____ RECORDS TO PROCESS

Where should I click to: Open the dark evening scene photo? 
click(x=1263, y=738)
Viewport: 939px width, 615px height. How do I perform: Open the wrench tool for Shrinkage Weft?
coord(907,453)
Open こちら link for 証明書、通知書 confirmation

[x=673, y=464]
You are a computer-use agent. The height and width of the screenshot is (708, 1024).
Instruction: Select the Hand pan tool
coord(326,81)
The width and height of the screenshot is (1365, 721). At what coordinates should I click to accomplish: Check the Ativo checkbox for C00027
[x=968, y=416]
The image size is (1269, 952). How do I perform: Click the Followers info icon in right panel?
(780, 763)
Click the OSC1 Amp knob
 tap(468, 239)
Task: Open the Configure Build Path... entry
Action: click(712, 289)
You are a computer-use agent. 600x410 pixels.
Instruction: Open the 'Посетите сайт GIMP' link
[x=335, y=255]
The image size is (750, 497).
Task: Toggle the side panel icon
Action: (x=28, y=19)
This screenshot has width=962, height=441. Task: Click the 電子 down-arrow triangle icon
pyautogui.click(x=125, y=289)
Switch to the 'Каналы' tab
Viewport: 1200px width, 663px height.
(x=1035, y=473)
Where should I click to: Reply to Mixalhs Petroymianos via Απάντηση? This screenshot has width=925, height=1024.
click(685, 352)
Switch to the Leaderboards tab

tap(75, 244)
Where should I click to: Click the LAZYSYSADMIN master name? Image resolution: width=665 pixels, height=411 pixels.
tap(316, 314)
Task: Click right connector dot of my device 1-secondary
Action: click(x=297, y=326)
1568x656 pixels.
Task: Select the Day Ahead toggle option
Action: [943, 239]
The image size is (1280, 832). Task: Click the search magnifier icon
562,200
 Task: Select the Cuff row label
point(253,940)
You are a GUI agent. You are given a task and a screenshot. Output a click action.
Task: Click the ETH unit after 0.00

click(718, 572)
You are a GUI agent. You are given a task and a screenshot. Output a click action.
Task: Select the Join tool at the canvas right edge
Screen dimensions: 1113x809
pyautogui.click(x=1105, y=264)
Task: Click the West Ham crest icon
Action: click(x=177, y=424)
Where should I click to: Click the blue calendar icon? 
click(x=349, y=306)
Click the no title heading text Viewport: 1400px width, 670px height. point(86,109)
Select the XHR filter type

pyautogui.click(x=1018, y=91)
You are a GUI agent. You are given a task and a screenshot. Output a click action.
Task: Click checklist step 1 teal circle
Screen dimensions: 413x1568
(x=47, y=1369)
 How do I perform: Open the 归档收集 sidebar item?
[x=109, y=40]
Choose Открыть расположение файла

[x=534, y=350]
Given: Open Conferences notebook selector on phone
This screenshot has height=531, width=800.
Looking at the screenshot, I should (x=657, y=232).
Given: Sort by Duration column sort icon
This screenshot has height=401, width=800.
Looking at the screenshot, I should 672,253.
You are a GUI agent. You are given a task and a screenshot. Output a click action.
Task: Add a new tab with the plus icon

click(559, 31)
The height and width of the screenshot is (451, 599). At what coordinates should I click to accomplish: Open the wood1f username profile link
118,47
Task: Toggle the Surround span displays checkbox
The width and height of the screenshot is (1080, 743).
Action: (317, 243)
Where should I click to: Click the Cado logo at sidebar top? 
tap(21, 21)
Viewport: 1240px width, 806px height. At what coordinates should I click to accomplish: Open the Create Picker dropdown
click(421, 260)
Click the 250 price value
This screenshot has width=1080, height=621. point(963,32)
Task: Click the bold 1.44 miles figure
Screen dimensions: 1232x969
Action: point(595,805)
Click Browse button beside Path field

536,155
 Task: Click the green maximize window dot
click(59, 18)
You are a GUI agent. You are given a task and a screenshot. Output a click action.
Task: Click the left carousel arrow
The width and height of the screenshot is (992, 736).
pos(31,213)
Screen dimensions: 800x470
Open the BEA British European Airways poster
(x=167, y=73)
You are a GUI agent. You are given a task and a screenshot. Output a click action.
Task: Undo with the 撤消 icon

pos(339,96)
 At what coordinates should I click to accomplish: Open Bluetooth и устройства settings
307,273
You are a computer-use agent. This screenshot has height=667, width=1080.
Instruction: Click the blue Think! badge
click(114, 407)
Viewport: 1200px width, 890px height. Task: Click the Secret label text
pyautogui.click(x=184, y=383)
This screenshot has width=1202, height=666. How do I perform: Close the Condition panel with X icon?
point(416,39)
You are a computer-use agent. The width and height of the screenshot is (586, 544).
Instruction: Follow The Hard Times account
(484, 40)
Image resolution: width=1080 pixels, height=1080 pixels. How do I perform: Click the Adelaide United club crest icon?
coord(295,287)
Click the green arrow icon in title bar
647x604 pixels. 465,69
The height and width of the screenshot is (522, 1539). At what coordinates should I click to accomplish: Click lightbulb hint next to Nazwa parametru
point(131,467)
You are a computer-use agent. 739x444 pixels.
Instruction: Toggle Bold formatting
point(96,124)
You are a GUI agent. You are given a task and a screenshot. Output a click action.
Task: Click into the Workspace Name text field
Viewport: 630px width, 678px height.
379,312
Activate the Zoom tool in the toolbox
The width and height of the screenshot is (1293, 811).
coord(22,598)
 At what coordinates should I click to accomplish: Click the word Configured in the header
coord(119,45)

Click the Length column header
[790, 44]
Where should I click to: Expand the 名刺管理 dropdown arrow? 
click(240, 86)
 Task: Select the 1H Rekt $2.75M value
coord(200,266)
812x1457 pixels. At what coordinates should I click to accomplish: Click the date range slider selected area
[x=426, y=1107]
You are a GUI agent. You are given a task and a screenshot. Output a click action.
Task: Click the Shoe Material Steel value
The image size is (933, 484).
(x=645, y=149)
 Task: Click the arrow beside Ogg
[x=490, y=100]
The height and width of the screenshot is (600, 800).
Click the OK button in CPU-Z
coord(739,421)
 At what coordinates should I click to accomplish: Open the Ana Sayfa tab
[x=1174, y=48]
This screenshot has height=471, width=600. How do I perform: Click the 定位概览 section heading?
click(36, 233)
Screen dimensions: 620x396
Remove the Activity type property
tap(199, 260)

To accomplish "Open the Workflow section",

________

### EXERCISE DESCRIPTION
What must be returned is only the number of lines in the records that hold the word "computer".

### COMPLETED TASK
5